Yeah, the resin material needs to be defined within the entry of anything you want it to be extracted from. That's why I made it inorganic in WF - wood doesn't use a tissue template, so you will need to either add the material manually to every wood entry. This will also mean that you'll end up getting generic resin from wood that doesn't have the material defined. Also, since you're using a reaction to produce the material, you don't really need [EXTRACT_STORAGE:BARREL or [EXTRACT_BARREL:LOCAL_PLANT_MAT:EXTRACT].
Yeah, that definitely sounds like a mess -- I was thinking you could just define it once in the wood material template and that would do it, but every tree? Ugh.
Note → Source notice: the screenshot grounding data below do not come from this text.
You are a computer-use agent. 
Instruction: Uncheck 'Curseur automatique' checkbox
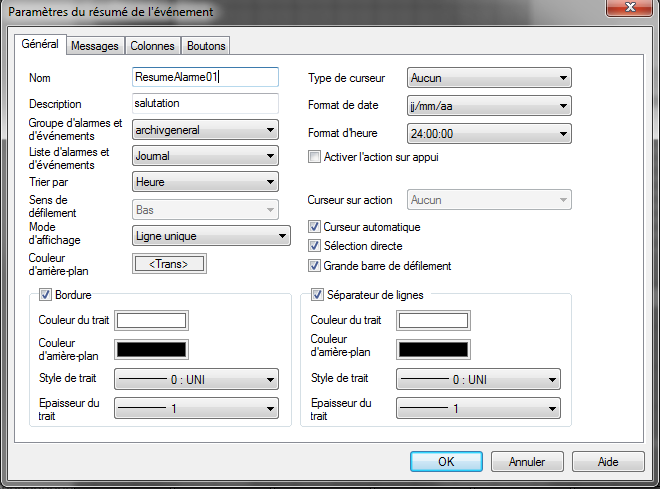[x=315, y=227]
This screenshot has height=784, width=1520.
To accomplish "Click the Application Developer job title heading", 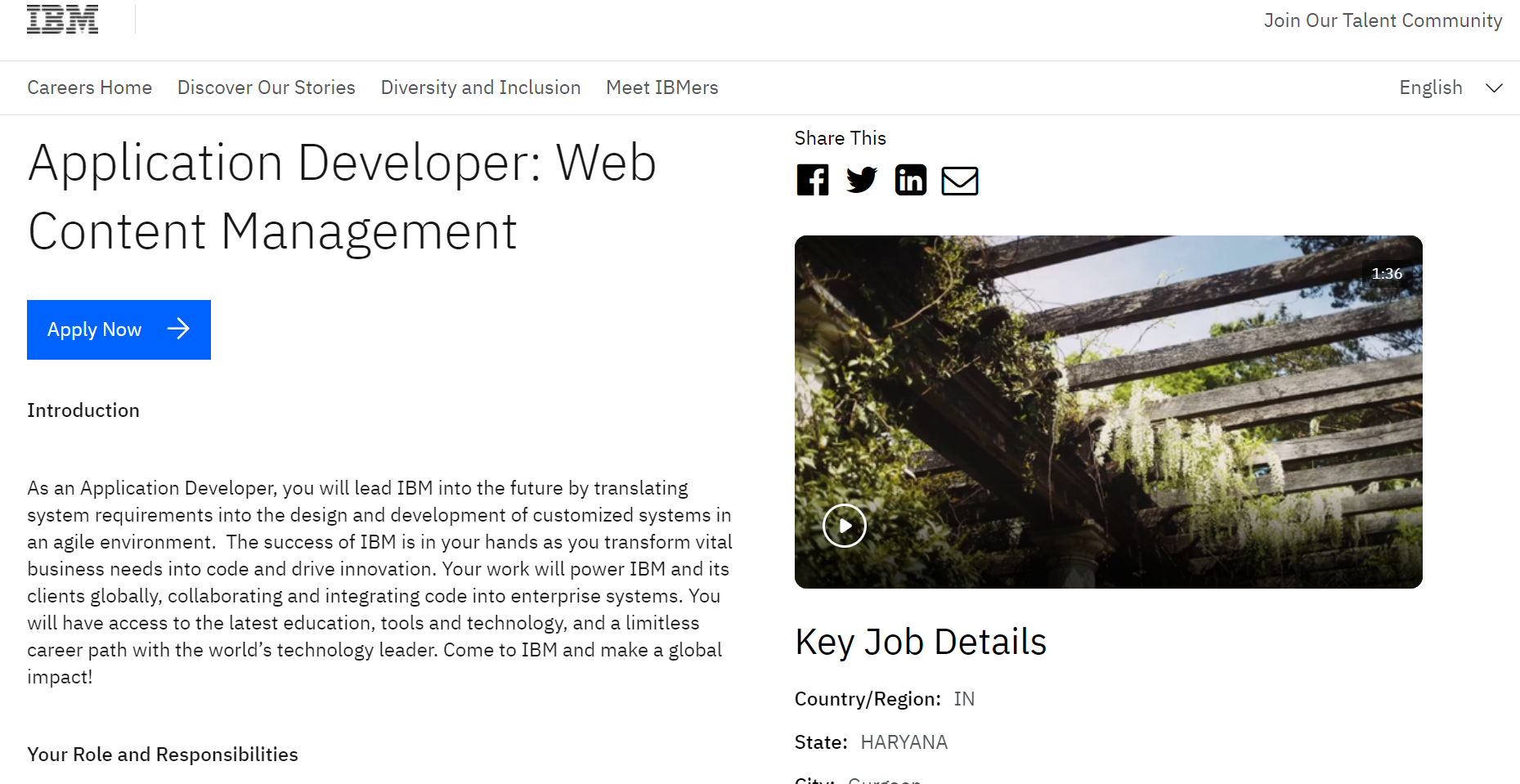I will coord(342,196).
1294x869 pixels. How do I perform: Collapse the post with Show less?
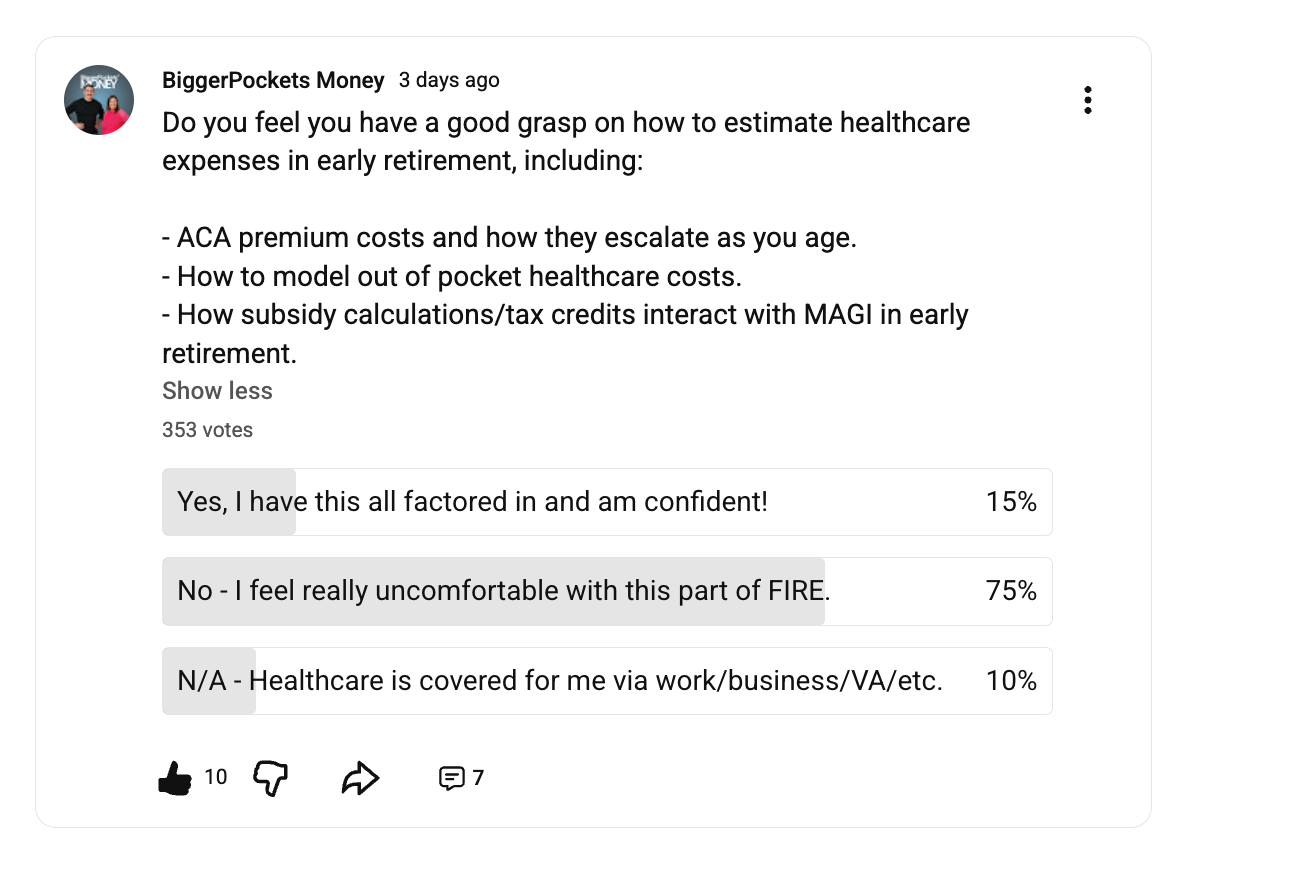pos(217,391)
So, if you make it inorganic, you completely avoid that problem?
As far as I'm concerned, generic "resin" is quite acceptable -- "birch resin," "cottonwood resin" and so forth are pretty much gratuitous and don't add much.
(I now think I understand why you did it as a glob -- to get around the whole container/reaction problem, right?)
Yes, and then I went right ahead and produced it to a container anyway because sometimes my brain leaks out of my ears and I sit in a corner making farting noises with my lips for a while.
Extraction to container removed.
So all that said, what would be the best overall route to make for lacquered wood products? Something like this?:
Step 1) (Either Lacquerer's Workshop or another "Resiner's Workshop" or something with a better name): Your route of wood -> inorganic glob generic resin (if I understand correctly)
Step 2) Lacquerer's Workshop: Resin -> processed into inorganic glob lacquer (hell, or even blocks -- not realistic, but neat and manageable until container contents become reactionable -- possibly also resin)
Step 3) Lacquerer's Workshop: wood + lacquer -> inorganic "metal" lacquerwood bars a la the ironwood method Deon uses in Genesis (which neatly avoids the lack of reactions to make real wooden weapons, if I understand correctly)
For Morrowindic bonemold, Step 2 will be skippable, and the planned reaction will be bones + resin -> bars of inorganic "metal" bonemold.
Do these sound like a good overall approach?